Our office engaged with the Minister, Deputy Fitzgerald, when she was serving as Minister for Children and Youth Affairs. We have also engaged with departmental officials and the CEO of the Child and Family Agency around the issues set out in the meta-analysis. I am pleased to include a response from Tusla in this report. It is the belief of the Ombudsman for Children that the Oireachtas, particularly the Joint Committee on Health and Children, is well placed to monitor and hold to account the Department and the agency on their progress with these issues. The Ombudsman for Children does not believe her office should have to investigate these issues over and over again. Now that the new agency is in place, they should be addressed. It is her intention that the findings in this report and the recommendations it contains will contribute positively to the ongoing reform of Ireland’s child and family support service. She also intends that the root causes identified will cease to be the subject of examination by this office, other than in exceptional circumstances.

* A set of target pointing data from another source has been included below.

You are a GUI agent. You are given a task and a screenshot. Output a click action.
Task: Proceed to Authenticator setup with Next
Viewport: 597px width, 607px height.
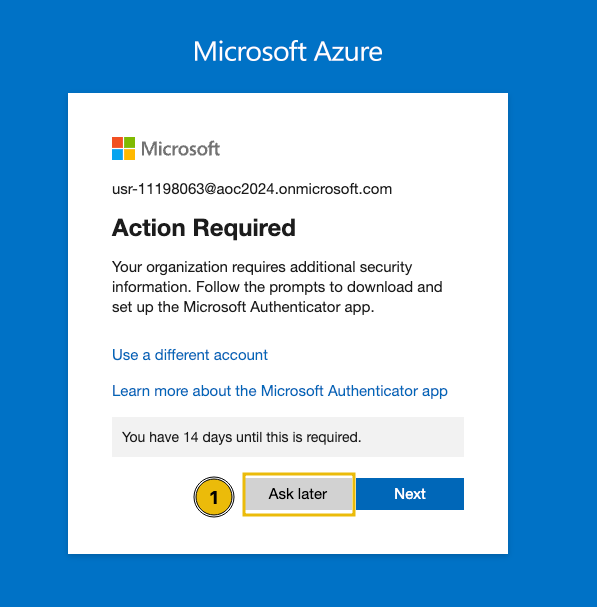pos(410,494)
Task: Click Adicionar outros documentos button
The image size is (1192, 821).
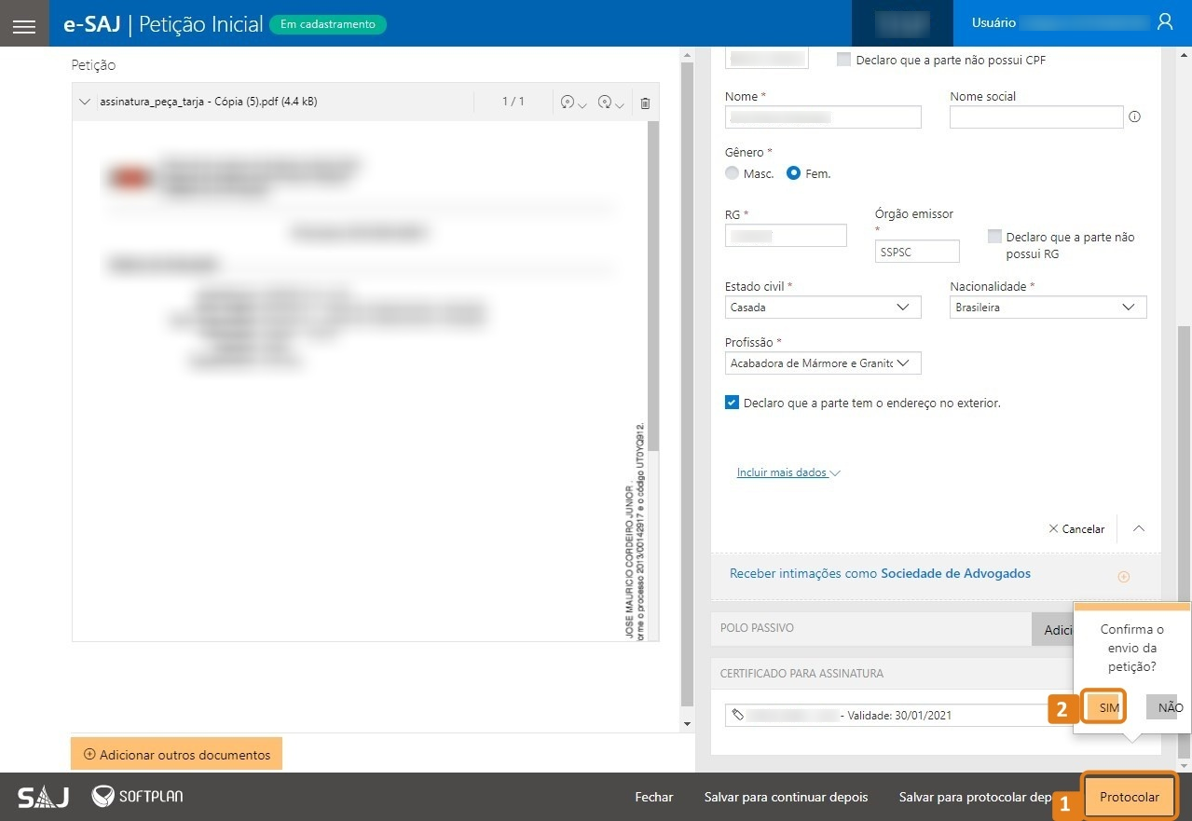Action: pos(176,754)
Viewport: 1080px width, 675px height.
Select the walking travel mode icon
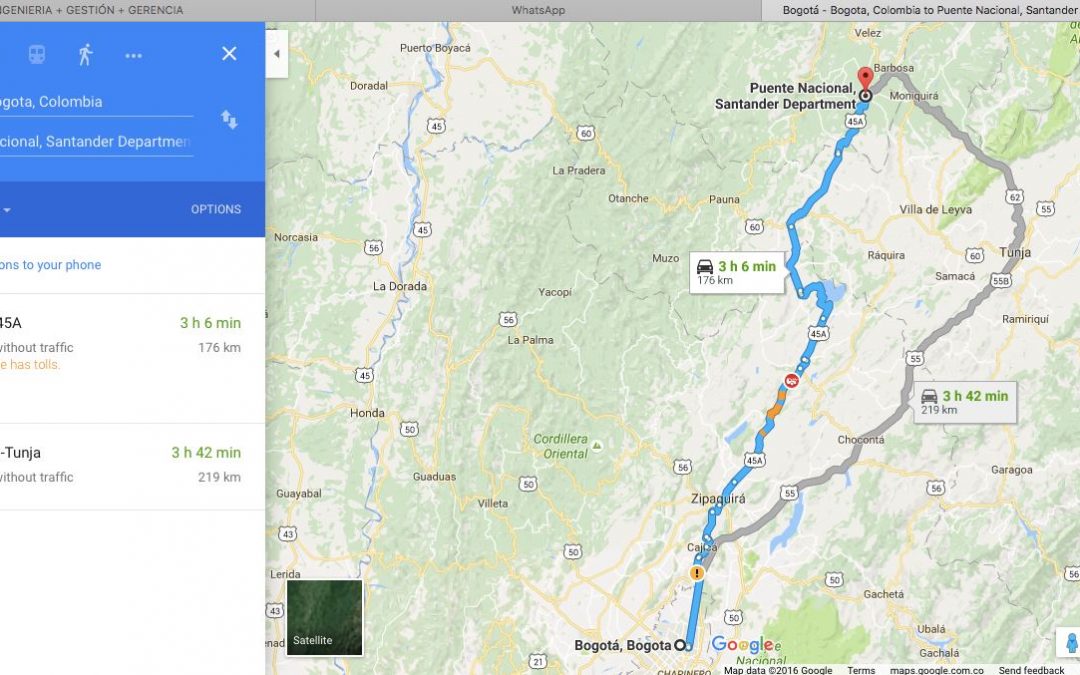[x=85, y=54]
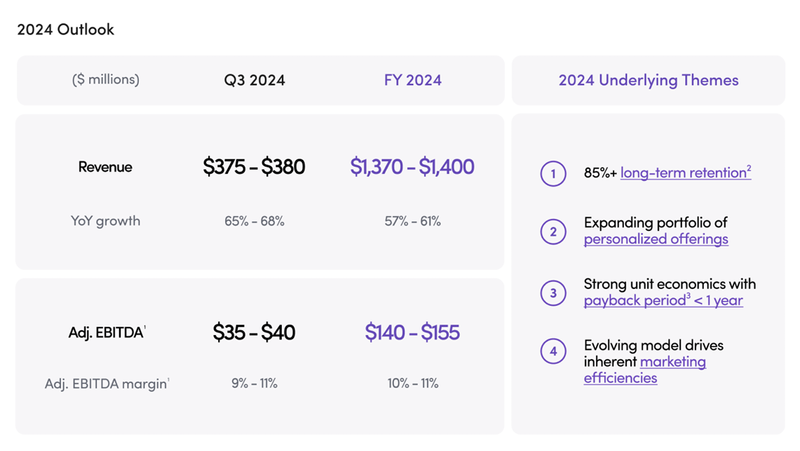Click the Revenue row label
Screen dimensions: 800x451
pyautogui.click(x=105, y=167)
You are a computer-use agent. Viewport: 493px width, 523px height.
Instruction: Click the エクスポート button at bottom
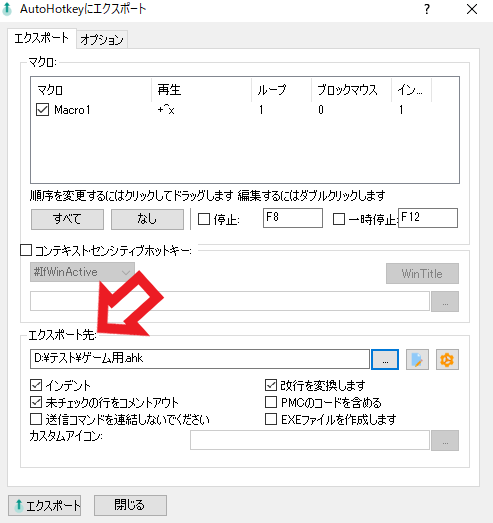pos(44,505)
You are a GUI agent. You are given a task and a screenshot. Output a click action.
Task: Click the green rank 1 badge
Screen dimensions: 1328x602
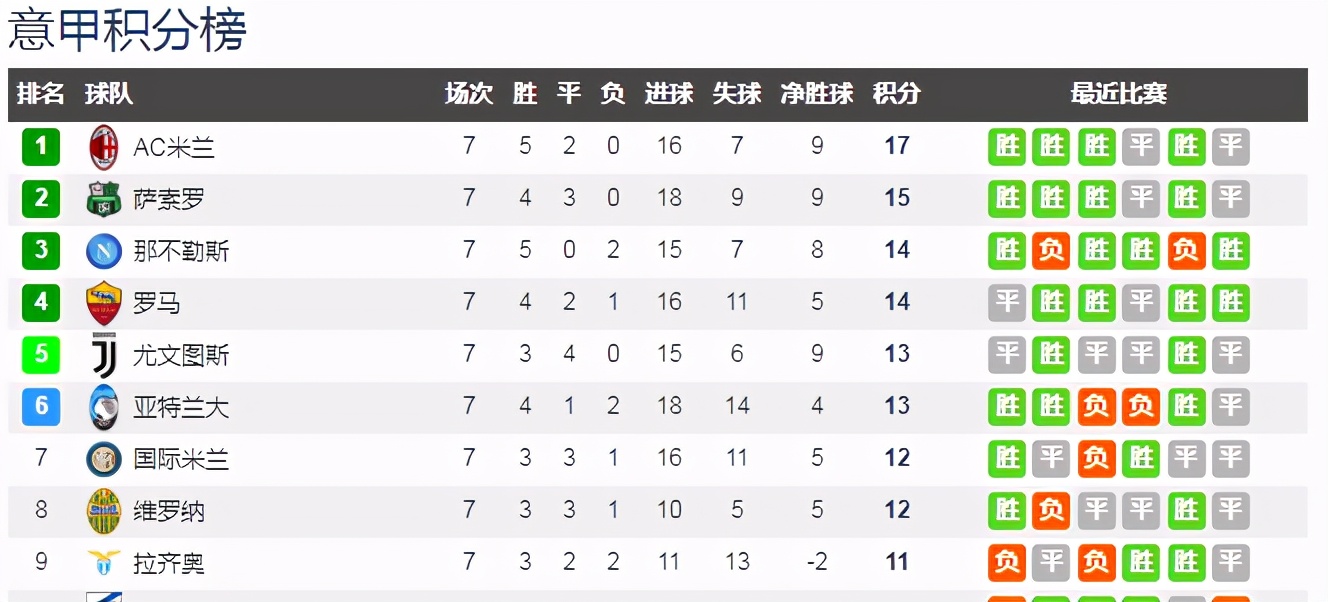41,147
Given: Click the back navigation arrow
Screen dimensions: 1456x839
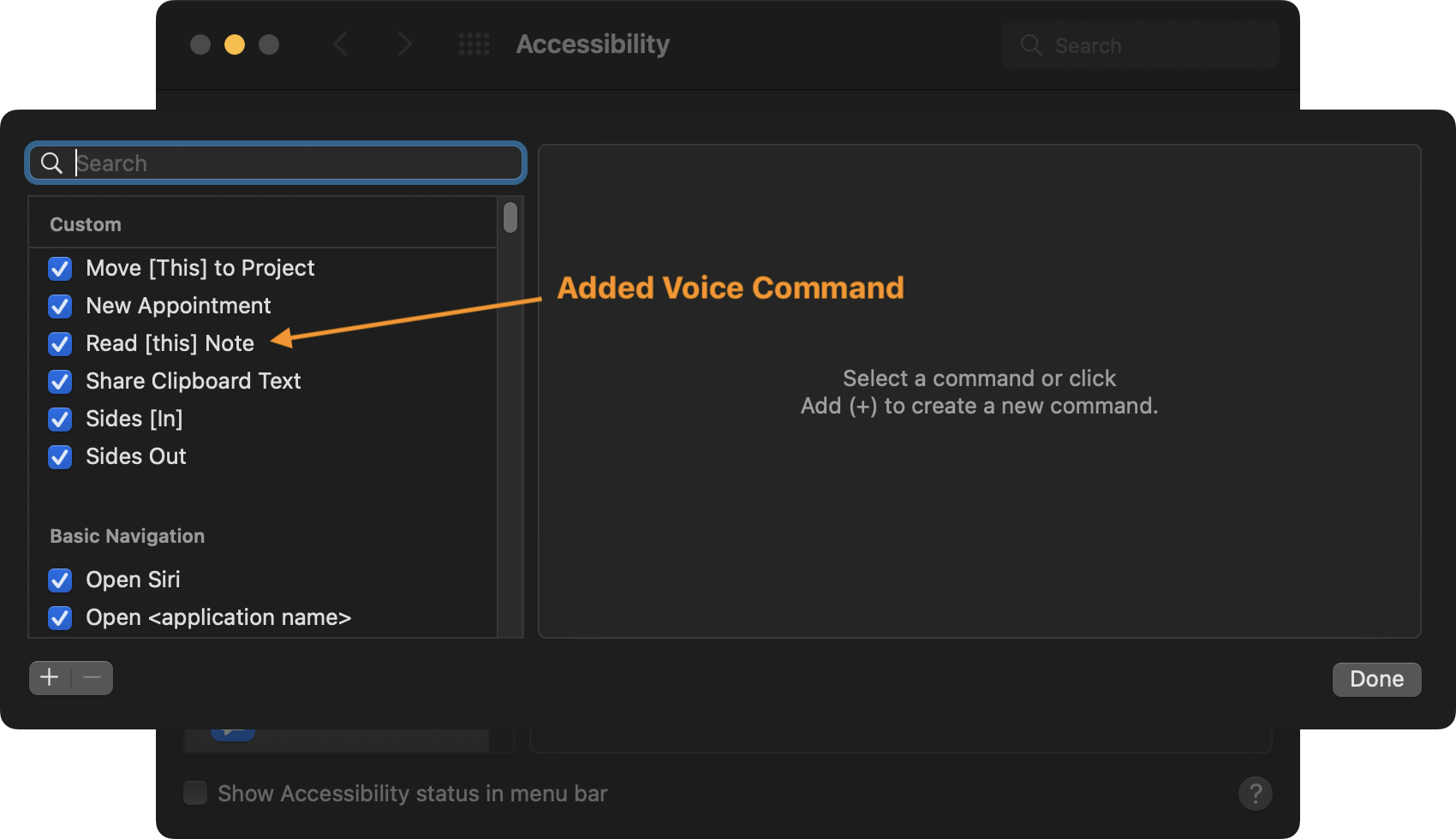Looking at the screenshot, I should [341, 44].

Children in care may have had difficult childhoods. Most of them have experienced periods of instability and insecurity. They may have had their education disrupted and their health needs neglected. They are entitled to the right to prepare for a successful adult life. That should not be hampered by the very service set up to aid them. We hope the committee will find these reports, considered collectively, and the issues we have raised today helpful when it is engaging in its regular reviews of the work of the Department of Children and Youth Affairs and the Child and Family Agency. The ability to learn from our mistakes is something that makes good systems better and affords hope for the children of the future. I thank members for their time and attention.